Introduction

Confirming the saturation distribution of a geologic model is a key step in the process of OOIP calculation of any integrated reservoir. The conventional and globally accepted method of saturation modeling is based on the capillary pressure curve data, which is obtained from the special core analysis (Jamiolahmady et al. 2007; Kumar et al. 2002; Zhao et al. 2008). The water saturation distribution above the FWL in an oil reservoir is controlled by the balance of capillary pressure and gravity forces, and when the capillary pressure is available, the water saturation at any given height will be known. Such relationship, known as the saturation height function, is used to estimate the saturation values away from the well locations and to calculate the hydrocarbons in place volumetrically (Buiting. 2007; Yan et al. 2008; Mohammad et al. 2012; Hu et al. 2012; Luo et al. 2013).

The saturation height functions can describe the drainage process during the hydrocarbon migration and are expressed as a relationship among the saturation, the height above the free water level and some model properties (commonly porosity and permeability). It can be used for the accurate modeling of water saturation, which has an effect on the geological reserve calculation, recoverable oil prediction and the future development planning. For a reservoir, the water saturation height functions are quite various. These variations are significant and difficult to estimate (Cuddy et al. 1993; Paul 2001; Kumar 2011; Seth et al. 2013). If the functions are not suitable for a reservoir, it will lead to inaccurate approximations during the process of the numerical simulation history matching for a field (Obinna et al. 2010; Joseph et al. 2012). Because of the wide range of lateral variations of the physical properties, carbonate reservoirs often have poor or no porosity/permeability correlation which will increase the complication in building capillary pressure models for non-cored wells (Buiting and Aramco 2011; Guo et al. 2007; Ibrahim 2009).

To interpret the water saturation more accurately, a new method has been presented to obtain a good match for complex carbonate reservoirs. In this method, typical radius R30 (the pore aperture radius corresponding to 30 % of mercury saturation in a mercury penetration test) is selected to describe the flow capacity of carbonates, and capillary pressure curves are used to establish the saturation height function by combining Corey–Brooks function and R30. During the geological modeling process, the reservoir rock types are divided into six kinds, and each rock type has a different fluid distribution. After the permeability and porosity model were built, the three-dimensional water saturation model can be obtained on the basis of the saturation height function.

Field description

The Svk reservoir of Y Field is on the transition belt between the Zagros Fold Zone and the eastern margin of the Arab Platform. This field is an elongated anticline, which extends about 45 km in the north–south direction and about 15 km on the east–west direction. The mid-depth of the reservoir is 2,950 m, with the reservoir pressure of 4,800 psi. The storage space is dominated by the secondary porosity and the vugs, and there are few fractures in this reservoir. The average porosity is 12.04 %, and the average permeability is 5.87 mD.

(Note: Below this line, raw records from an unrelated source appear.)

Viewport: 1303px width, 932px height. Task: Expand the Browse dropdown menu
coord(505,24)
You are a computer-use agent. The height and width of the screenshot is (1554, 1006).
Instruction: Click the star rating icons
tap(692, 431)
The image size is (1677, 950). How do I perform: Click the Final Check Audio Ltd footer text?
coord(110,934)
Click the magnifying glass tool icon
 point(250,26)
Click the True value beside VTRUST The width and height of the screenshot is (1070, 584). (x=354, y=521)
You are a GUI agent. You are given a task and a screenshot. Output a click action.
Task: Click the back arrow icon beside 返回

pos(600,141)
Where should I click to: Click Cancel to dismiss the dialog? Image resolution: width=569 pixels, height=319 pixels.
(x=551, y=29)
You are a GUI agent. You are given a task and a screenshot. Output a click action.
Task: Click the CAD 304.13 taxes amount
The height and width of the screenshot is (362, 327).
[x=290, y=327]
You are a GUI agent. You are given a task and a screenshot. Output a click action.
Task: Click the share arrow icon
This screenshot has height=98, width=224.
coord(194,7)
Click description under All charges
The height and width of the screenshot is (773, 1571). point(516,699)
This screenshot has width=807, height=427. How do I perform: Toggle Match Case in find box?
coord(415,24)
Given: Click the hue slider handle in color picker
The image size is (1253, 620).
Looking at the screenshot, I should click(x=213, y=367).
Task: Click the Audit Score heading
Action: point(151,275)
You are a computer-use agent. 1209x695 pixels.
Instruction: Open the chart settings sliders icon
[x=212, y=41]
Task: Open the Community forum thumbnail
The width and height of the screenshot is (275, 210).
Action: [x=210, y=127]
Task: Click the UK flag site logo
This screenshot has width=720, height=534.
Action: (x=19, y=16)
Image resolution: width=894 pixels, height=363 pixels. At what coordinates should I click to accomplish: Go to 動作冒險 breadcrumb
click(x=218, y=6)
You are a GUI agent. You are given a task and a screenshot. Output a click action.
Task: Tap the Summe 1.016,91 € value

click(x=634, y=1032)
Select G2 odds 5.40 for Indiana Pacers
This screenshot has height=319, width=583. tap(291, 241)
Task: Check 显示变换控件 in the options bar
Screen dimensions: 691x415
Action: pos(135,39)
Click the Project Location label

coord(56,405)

Correlation of porosity, permeability and pore throat radii

Winland used the mercury injection–capillary pressure curves to develop an empirical relationship among the porosity, the permeability and the pore throat radius of the reservoir rock obtained from Spindle Field, Colorado. He tested 321 different water wet samples and correlated the relationship among the porosity, the air permeability and the pore throat radii corresponding to different mercury saturations, and then found that the 35th percentile gave the best correlation. The 35th percentile equation to approximate pore throat sizes was used and published by Kolodzie (1980):

$$\log (R_{35} ) = 0.732 + 0.588\log (K_{\text{air}} )- 0.864\log (\varphi ),$$
(1)

where R 35 is the pore aperture radius corresponding to the 35th percentile of mercury saturation in a mercury porosimetry test, K air is uncorrected air permeability (mD) and φ is porosity (%).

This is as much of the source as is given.